Paulo Rangel Rios^* * e-mail: prrios@metal.eeimvr.uff.br ; Janaína Costa Pereira Torres de Oliveira; Valmir Torres de Oliveira; José Adilson de Castro

Escola de Engenharia Industrial Metalúrgica de Volta Redonda, Universidade Federal Fluminense, Av. dos Trabalhadores, 420, 27255- 125 Volta Redonda RJ, Brazil

ABSTRACT

Cellular automata simulation of recrystallization in two dimensions is carried out. The simulated microstrutural evolution is compared in detail with the predictions from mathematically exact analytical theories considering both kinetic and geometrical aspects. Very good agreement is observed between the cellular automata simulation and the theoretical results. Moreover, the simulated data is used to test new expressions recently derived to describe the evolution of the interfaces between recrystallized grains. This work focuses on recrystallization but its results are applicable to any nucleation and growth transformation.

Keywords: microstructure, kinetics, recrystalli ation, computer simulation, cellular automata

1. Introduction

Recent years have witnessed a large increase in computer simulation of microstructural evolution. For example, there are many papers on computer simulation of grain growth evolution using a wide range of simulation techniques. Not so much attention has been given to recrystallization. One promising technique is that of cellular automata. Hesselbarth and Göbel¹ applied it for recrystallization in an early work. Other papers have also applied this technique^2-8.
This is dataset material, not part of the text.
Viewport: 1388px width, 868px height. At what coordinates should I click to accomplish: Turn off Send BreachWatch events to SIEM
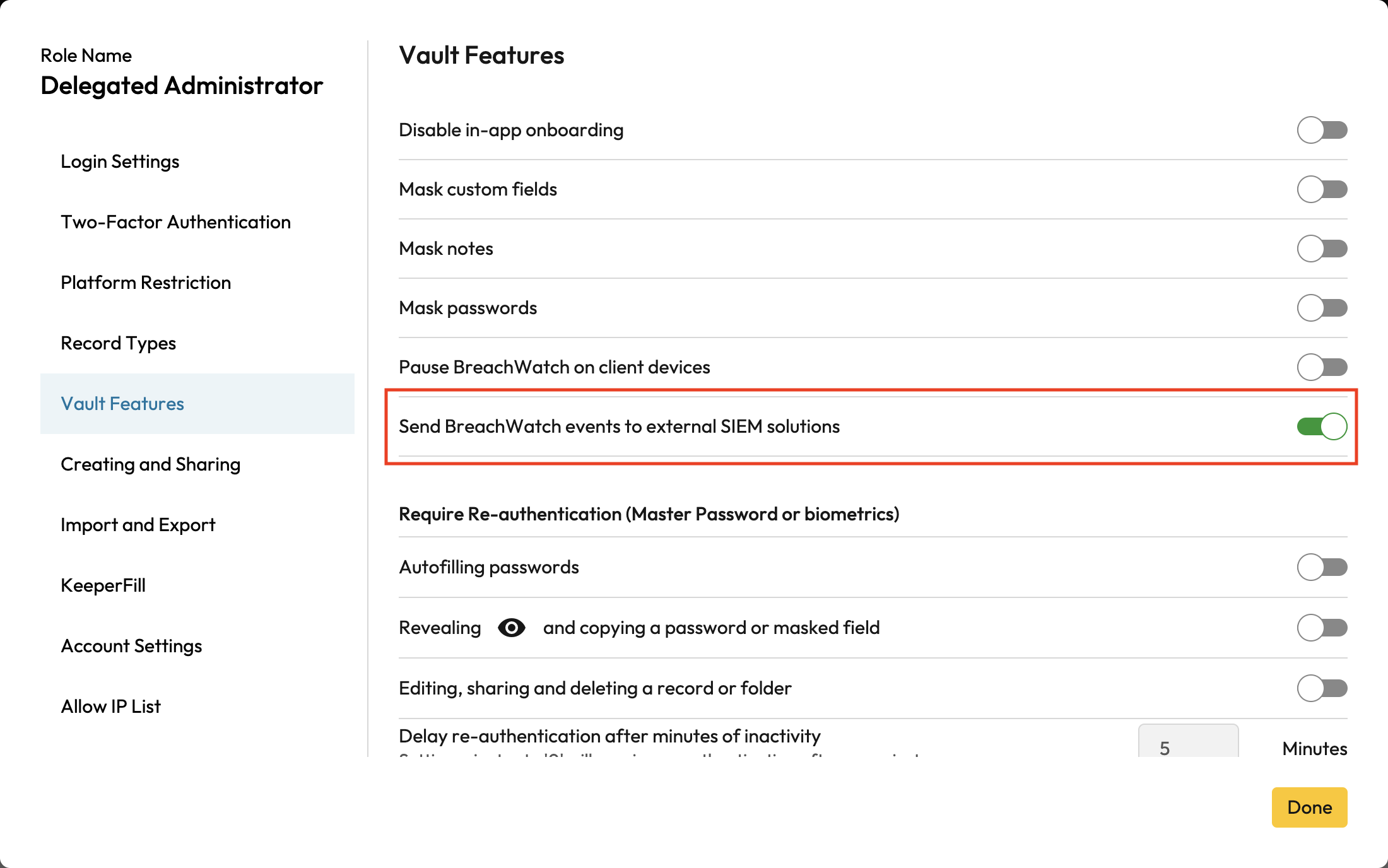click(x=1322, y=426)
An important issue that arises when a computer model is chosen is whether it is able to forecast the process results. In other words, to what extent one can trust that it actually simulates the intended process or phenomenon. Although the ultimate test of any model is to accurately represent reality, its first test is to determine its ability to describe the phenomenon in simple cases for which there are mathematically exact analytical solutions. A "good" model should be able to agree closely with the mathematically exact analytical solutions. Moreover, if valid, the simulation can assist the development of the analytical theory itself. The simulation can provide accurate data for situations in which there are no analytical results.

The basis of analytical modeling of recrystallization are the mathematically exact results of Johnson and Mehl⁹, Avrami^10-12 and Kolmogorov¹³, the JMAK theory, extended by DeHoff's¹⁴ concept of microstructural path. Vandermeer and coworkers have successfully used this approach and developed it in recent years^15-17. Detailed description of this theory has been recently given by Rios and Padilha¹⁸. In this theory, nucleation is assumed to take place in sites randomly located in the strained matrix. The simplest assumption is that all nucleation occurs at the beginning of recrystallization. This is normally called site-saturation and has been experimentally found to be a reasonable assumption for recrystallization¹⁹. When, in addition to that, a constant interface velocity is also assumed, a number of exact theoretical expressions are obtained. However, even for the simplest assumptions there are gaps in the theory. For instance, only recently analytical expression were developed²⁰ to quantitatively describe the time evolution of the interface area between recrystallized grains.

In this work, a cellular automata(CA) simulation of recrystallization is carried out. The simulated microstrutural evolution is compared in detail with the predictions from mathematically exact analytical theories considering both kinetic and geometrical aspects. Moreover, the simulated data is used to test new expressions derived to describe the evolution of the interfaces between recrystallized grains. It is worthy of note that although this work focuses on recrystallization its results are applicable to any nucleation and growth transformation.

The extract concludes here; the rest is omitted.